Giovanni Rezza in Confimprese: «Il nemico dell’economia è il virus»

Milano, 3 marzo 2021 – Conflitto tra salute ed economia: le istanze della scienza a confronto con le esigenze del retail, piegato da misure politiche che sono apparse spesso incomprensibili, come permettere la movida nei centri storici e tenere chiusi i centri commerciali nei fine settimana. Su questi argomenti si è confrontato oggi Giovanni Rezza, direttore generale Ministero della salute e membro del Comitato tecnico scientifico, con le imprese associate e Cui Prodest.

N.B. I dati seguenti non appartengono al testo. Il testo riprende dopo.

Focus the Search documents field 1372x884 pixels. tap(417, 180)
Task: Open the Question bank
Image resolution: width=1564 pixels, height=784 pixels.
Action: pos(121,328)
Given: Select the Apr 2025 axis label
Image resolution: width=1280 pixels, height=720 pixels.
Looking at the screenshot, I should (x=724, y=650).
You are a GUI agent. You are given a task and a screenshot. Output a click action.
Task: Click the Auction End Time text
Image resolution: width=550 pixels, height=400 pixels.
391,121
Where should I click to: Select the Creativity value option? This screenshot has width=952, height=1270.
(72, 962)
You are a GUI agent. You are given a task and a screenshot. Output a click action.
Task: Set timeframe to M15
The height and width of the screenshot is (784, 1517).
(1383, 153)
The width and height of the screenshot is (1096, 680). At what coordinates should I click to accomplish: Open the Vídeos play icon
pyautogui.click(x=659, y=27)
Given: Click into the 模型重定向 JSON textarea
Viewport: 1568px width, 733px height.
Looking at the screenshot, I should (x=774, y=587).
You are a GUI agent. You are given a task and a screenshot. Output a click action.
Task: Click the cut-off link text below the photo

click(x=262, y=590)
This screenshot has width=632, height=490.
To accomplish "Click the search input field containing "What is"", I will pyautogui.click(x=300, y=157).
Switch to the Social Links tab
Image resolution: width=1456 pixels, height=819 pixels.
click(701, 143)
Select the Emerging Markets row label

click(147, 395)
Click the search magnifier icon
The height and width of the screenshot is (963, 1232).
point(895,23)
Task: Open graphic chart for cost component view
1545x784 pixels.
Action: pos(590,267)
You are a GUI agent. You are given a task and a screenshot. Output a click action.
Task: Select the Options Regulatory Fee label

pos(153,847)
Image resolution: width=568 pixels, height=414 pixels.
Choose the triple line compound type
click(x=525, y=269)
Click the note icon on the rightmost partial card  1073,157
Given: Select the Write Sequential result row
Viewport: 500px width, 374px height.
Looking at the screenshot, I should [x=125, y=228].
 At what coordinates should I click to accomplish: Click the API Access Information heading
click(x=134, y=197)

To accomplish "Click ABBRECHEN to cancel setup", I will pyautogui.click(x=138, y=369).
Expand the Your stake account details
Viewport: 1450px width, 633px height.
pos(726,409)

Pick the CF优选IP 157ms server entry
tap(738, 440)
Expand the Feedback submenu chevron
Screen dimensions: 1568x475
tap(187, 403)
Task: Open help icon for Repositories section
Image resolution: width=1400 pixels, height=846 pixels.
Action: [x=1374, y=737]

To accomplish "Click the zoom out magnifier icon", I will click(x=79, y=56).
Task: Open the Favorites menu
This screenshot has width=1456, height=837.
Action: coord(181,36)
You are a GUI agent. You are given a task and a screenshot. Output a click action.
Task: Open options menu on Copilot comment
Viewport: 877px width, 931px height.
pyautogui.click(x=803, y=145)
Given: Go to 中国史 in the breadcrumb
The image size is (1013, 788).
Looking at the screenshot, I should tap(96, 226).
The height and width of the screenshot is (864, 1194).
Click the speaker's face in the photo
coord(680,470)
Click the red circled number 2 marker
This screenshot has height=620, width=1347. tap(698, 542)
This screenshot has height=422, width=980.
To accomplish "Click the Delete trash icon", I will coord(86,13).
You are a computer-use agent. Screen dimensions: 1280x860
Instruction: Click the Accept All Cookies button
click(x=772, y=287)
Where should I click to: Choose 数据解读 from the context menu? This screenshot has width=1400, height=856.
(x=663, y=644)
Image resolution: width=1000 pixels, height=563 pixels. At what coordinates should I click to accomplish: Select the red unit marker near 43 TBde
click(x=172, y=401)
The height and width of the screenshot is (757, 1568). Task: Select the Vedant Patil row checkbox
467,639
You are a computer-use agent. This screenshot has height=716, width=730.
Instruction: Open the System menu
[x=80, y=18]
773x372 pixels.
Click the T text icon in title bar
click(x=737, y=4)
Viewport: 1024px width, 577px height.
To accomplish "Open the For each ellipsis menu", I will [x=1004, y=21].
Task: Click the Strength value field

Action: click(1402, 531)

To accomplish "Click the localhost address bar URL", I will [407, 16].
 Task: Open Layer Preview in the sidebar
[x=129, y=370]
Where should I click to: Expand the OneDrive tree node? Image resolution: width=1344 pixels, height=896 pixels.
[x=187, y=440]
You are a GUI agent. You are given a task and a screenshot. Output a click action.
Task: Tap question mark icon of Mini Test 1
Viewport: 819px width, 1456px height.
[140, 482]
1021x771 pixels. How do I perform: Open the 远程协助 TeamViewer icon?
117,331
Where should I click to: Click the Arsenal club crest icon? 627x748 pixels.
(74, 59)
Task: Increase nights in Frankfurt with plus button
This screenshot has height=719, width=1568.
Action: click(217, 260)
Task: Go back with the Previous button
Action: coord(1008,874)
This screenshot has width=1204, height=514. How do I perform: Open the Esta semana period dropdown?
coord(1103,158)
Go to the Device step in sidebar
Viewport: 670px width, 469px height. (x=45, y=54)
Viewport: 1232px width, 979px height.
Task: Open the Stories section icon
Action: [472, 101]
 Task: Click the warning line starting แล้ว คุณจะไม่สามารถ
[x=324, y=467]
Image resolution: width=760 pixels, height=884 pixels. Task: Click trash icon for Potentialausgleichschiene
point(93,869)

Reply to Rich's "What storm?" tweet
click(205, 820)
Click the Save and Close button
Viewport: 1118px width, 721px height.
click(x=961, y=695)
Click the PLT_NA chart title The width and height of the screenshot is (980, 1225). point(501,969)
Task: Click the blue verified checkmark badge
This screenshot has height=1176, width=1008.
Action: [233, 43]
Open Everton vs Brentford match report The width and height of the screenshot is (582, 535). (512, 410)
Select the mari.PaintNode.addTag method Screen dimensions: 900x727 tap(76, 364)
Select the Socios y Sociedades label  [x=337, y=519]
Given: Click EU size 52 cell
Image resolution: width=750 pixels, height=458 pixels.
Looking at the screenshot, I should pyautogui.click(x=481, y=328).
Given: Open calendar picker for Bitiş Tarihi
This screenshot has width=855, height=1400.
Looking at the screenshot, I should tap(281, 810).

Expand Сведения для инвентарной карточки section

«Trovare un equilibrio nel conflitto tra salute ed economia è difficile – ha spiegato Rezza –. Non sono le misure che determinano il disastro economico, ma la pandemia perché devasta le strutture sanitarie. Se lasciamo correre il virus, di cui preoccupa oggi la variante brasiliana, non ci salviamo. Entro aprile avremo 4 vaccini con milioni di dosi a disposizione, entremo nel vivo della campagna vaccinale. Se il vaccino protegge dalla malattia evita i ricoveri, avremo un Paese meno atterrito e meno condizionato dalla pandemia. La vera sfida oggi è potere contare su una logistica efficiente».

Confimprese, tuttavia, esprime dubbi sulle misure stringenti nel retail.

«Resta incomprensibile – ha affermato Mario Resca, presidente Confimprese – quale sia la differenza tra un outlet all’aperto, costretto alla chiusura, e una via cittadina, perché i centri commerciali vengano paragonati alle navi da crociera come livello di rischio e debbano stare chiusi nei fine settimana, mentre le grandi strutture possono stare aperte. Sono pochi gli studi che ci permettono di individuare luoghi e attività di maggiore rischio. Auspichiamo che le scelte fin qui prese dalla politica possano essere riviste in maniera logica e razionale. Siamo pronti a protocolli molto rigidi pur di consentire alle attività di ripartire» ha dichiarato Mario Resca.